Ces élections ont-elles redessiné la sociologie du vote pour le Rassemblement national ?

Il y a globalement une généralisation sociologique du vote pour le Rassemblement national (RN). A part quelques grandes villes, le parti arrive partout en tête. Extension qui touche les classes moyennes et supérieures, cadres compris : cette généralisation traduit un malaise social profond, qui dépasse largement la question de la xénophobie et du racisme, qui caractérisait le Front national.

Peut-on distinguer des facteurs communs du vote RN au sein de catégories de population si diverses ?

Le premier ressort du vote est un sentiment de déclin social aux multiples facteurs : la sensation qu’un diplôme n’assure plus la mobilisation sociale d’autrefois ; la perte de valeur sur le marché du travail ; un déclin perceptible jusqu’au sein de la cellule familiale, avec le sentiment de vivre moins bien que la génération au-dessus et la crainte que ce soit encore pire pour celle d’en dessous. Tous ces phénomènes de dégradation du rapport au travail ou à la mobilité traduisent un scepticisme à l’égard du modèle méritocratique républicain.
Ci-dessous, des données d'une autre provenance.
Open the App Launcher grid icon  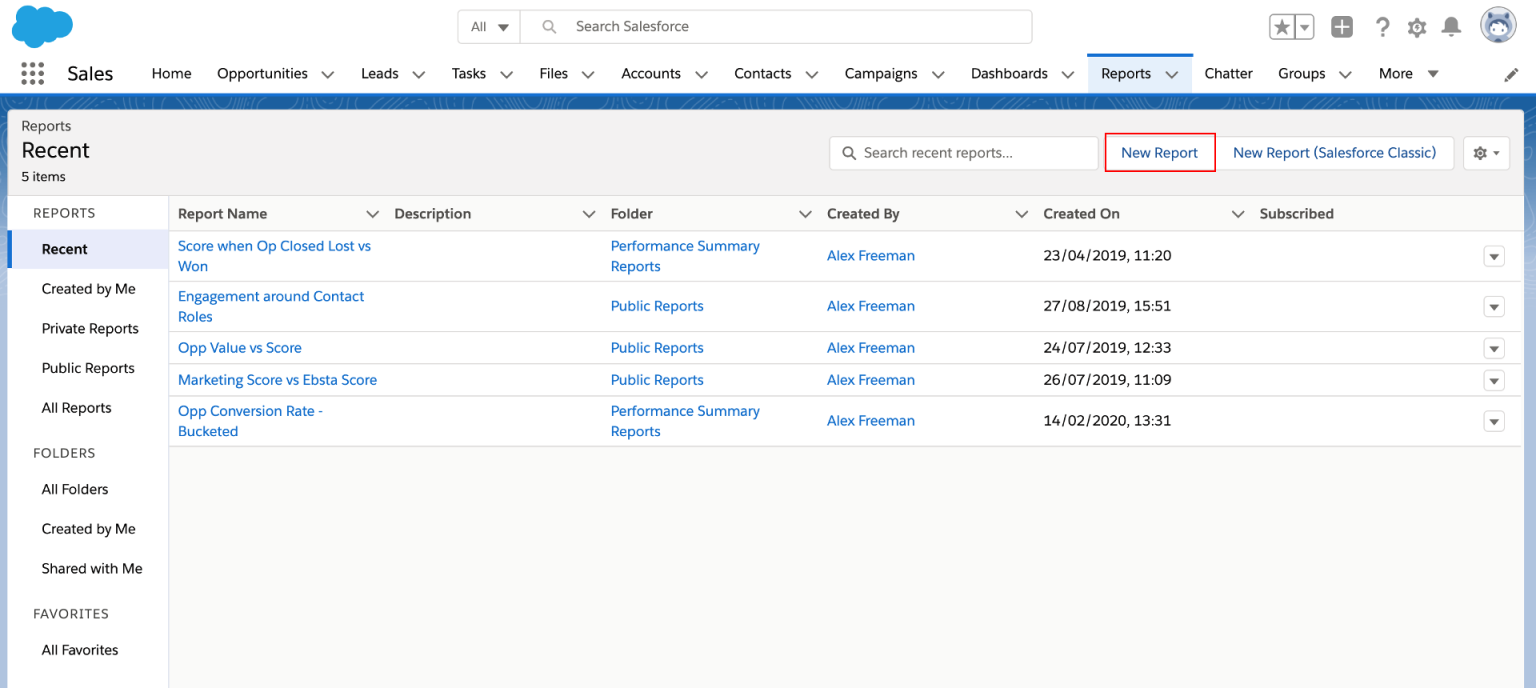(31, 73)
Le deuxième ressort du vote RN est, selon moi, une demande d’autorité, non pas au sens d’un autoritarisme à la tête du pays, mais d’un retour de la proximité et de l’efficacité de l’appareil de l’Etat dans l’exercice de ses missions. Justice, sécurité, santé, transports, réseaux routiers : la confiance des Français a baissé non pas dans les services publics en tant que tels, mais dans la capacité des structures étatiques à changer la réalité quotidienne. Emmanuel Macron symbolise, à ce titre, l’échec de celui qui se présentait, en 2017, comme un libéral efficace, un manageur.

Catégorie socioprofessionnelle, âge, diplôme, lieu d’habitation : le vote RN est-il débarrassé de tout déterminisme ?
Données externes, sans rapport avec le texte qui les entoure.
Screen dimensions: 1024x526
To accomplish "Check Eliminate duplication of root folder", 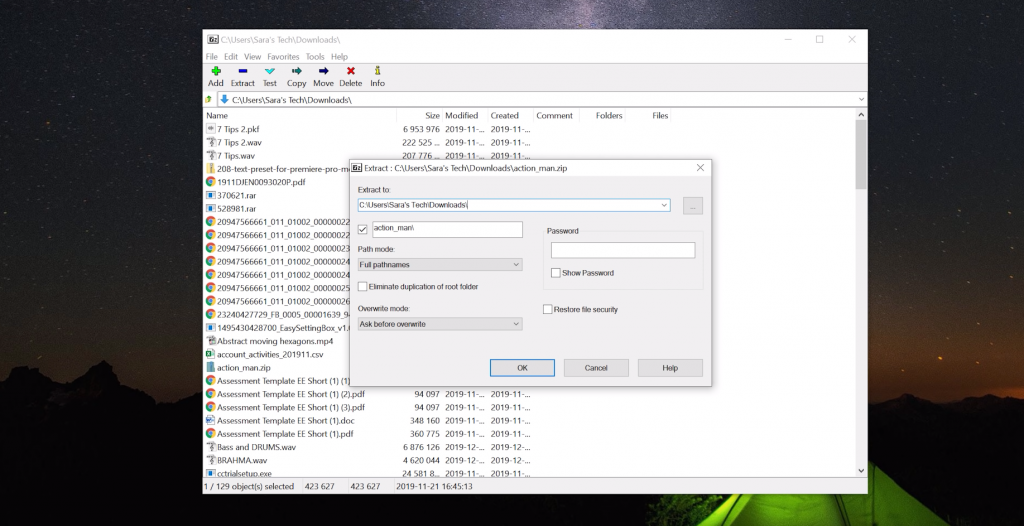I will pos(363,287).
La sociologie du vote RN ne repose plus sur une structuration en matière de classes ou de catégories socioprofessionnelles, mais sur une structuration en matière de classement subjectif de l’individu dans la société. L’électeur ne se définit plus en fonction des groupes définis par l’Institut national de la statistique et des études économiques, mais selon une représentation de sa propre situation, de sa dynamique sociale. Le vote RN relève à ce titre moins d’un « mécontentement » ou d’une « colère », comme on le résume parfois, mais d’une analyse négative de sa propre trajectoire, que la personne se sente méprisée, pas assez reconnue, ou qu’elle s’estime victime d’une précarisation généralisée, d’un manque de visibilité sur l’avenir.